Re-Blockade works best when you stop thinking of it as a second visit to the same old stronghold. The newer direction is closer to a pressure system: enemies return, the area needs defending, and your reward should match how well you manage the situation.
What the contribution idea changes
A contribution assessor, by design, makes the game care about more than whether the last enemy fell over. If the system is tuned well, players who protect key points, suppress enemy pressure, and keep the route under control should feel a difference.
How to approach a Re-Blockade run
- Scout the stronghold edge before starting the defense.
- Find where enemies are likely to enter, not only where they stand now.
- Keep a build that can handle both groups and heavier targets.
- Do not chase every enemy if a protected point is under threat.

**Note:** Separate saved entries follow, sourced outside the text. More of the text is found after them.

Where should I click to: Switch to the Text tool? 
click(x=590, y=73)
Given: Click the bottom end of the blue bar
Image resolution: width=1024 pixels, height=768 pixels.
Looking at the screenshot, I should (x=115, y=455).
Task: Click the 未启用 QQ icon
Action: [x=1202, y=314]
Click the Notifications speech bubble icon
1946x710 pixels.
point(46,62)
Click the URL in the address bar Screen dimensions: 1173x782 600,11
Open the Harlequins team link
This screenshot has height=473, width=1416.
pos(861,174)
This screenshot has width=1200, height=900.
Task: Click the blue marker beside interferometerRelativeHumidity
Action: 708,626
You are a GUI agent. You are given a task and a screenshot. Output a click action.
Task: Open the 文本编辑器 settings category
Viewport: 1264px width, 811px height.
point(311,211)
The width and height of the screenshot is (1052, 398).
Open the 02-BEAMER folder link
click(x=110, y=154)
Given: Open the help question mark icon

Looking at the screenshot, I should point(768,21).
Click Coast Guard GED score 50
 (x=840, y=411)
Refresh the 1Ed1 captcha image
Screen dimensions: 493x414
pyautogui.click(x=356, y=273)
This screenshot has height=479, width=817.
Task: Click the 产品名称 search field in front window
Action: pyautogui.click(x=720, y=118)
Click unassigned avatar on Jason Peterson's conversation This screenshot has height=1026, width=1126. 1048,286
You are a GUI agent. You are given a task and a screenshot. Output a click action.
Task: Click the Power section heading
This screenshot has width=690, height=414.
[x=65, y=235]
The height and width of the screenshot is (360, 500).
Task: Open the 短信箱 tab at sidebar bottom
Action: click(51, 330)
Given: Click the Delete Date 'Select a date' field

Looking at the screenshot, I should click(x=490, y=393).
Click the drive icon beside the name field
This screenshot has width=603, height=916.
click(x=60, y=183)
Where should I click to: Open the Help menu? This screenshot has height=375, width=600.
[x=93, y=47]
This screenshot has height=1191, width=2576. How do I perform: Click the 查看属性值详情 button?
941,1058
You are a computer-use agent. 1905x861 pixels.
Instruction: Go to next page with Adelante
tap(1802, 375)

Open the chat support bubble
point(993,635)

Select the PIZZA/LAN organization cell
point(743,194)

- Check rewards and contribution feedback immediately after the run.
The common mistake
The obvious mistake is playing Re-Blockade like a normal enemy camp. A camp clear rewards aggression. A defense loop rewards judgment. Sometimes the better play is holding ground instead of sprinting toward the loudest fight.
When to farm it
Farm Re-Blockade only once you understand its reward rhythm. If the contribution payout is tied to performance, lazy runs will probably feel bad. Learn one stronghold well, then decide whether it belongs in your weekly route.